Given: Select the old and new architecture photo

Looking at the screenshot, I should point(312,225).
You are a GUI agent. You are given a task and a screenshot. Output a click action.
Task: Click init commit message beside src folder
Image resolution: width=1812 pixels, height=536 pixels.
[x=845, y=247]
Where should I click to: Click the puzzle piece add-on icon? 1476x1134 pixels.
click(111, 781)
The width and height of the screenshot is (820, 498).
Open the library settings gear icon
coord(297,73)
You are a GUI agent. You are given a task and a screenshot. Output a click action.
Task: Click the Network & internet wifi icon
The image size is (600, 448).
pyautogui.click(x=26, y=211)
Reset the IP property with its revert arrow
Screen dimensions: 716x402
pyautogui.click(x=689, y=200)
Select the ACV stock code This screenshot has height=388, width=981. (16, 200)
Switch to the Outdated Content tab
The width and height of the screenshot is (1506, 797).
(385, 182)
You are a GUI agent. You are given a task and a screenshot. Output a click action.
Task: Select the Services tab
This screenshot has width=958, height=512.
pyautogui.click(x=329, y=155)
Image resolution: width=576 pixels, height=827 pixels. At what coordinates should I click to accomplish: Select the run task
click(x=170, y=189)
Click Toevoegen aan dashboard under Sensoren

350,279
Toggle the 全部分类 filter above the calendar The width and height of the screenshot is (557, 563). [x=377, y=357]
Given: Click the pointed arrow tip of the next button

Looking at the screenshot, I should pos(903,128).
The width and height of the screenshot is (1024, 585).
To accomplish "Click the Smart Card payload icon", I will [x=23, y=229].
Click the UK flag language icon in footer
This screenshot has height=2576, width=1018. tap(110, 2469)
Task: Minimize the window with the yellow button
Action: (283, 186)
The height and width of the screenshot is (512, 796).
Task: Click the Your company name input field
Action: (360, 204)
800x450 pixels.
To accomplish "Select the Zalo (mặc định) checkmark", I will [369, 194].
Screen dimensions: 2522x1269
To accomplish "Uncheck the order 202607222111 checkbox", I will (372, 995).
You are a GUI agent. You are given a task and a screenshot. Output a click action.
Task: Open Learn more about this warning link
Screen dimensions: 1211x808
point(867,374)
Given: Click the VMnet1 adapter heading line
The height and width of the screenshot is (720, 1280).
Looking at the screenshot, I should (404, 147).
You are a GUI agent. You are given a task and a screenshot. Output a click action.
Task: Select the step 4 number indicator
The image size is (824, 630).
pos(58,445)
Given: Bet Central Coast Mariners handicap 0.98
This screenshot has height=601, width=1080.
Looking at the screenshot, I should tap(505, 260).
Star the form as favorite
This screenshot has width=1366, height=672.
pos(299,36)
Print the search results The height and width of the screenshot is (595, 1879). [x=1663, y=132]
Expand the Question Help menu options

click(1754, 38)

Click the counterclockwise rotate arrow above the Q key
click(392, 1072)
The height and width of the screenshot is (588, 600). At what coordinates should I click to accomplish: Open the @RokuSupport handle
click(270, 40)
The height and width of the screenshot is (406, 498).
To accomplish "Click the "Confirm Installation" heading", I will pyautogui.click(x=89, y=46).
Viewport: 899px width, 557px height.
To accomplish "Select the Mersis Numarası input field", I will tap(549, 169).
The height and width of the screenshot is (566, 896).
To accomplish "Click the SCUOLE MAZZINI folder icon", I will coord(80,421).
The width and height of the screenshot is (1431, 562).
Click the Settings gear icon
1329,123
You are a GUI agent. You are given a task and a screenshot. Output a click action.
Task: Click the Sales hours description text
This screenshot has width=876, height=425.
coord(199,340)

= = = =

▸ **What you should do**:
Every line that holds the word "folder" should be copied from the listing.

▸ **Exercise result**:
Task: Click init commit message beside src folder
To accomplish "Click the SCUOLE MAZZINI folder icon", I will coord(80,421).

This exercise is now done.